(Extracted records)

start

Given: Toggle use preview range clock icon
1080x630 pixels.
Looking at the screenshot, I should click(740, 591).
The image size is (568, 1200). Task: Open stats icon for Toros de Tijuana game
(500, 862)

end
start

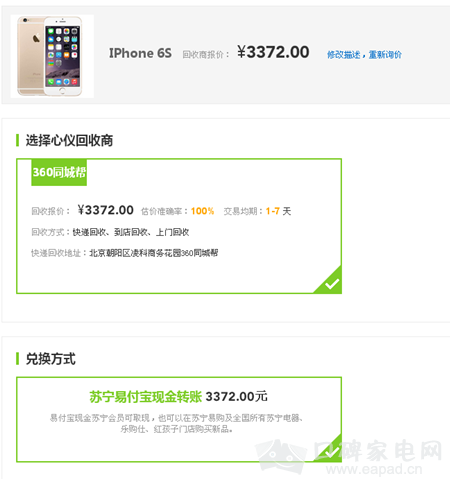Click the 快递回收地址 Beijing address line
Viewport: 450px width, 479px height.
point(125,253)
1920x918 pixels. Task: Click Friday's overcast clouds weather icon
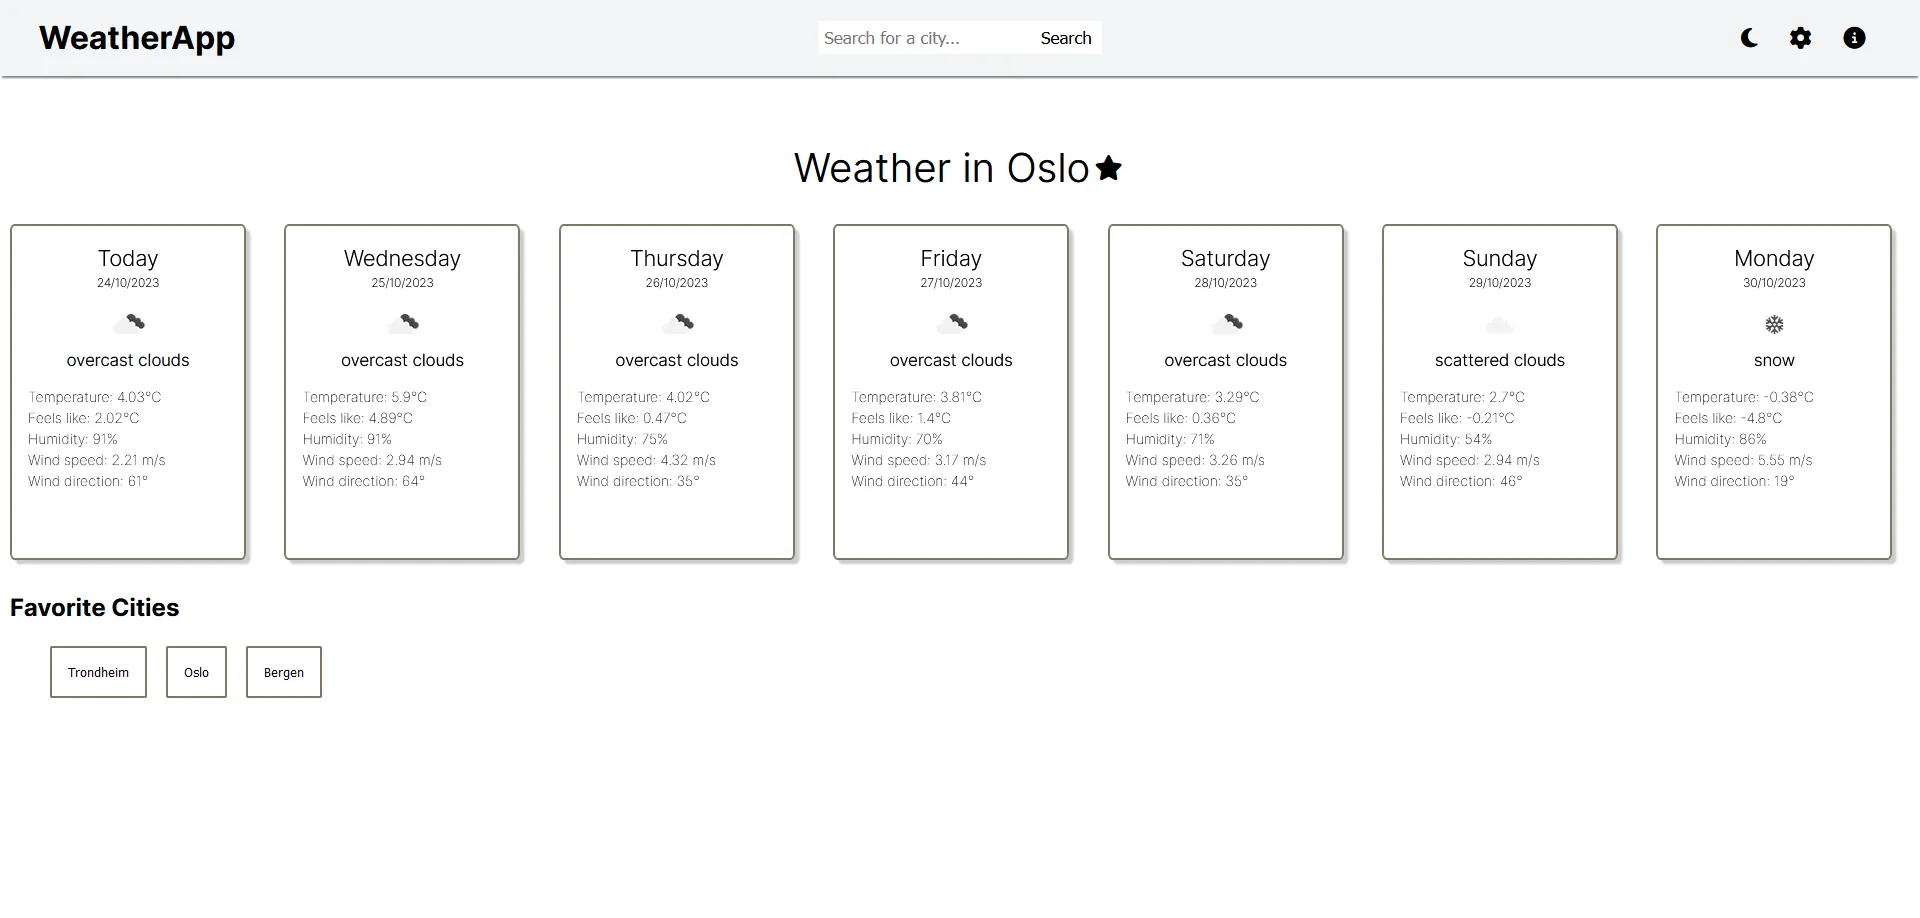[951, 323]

end

State how many lines of the records above contain the string "icon", treating uppercase and lowercase as different, and give only the number.

Solution — 3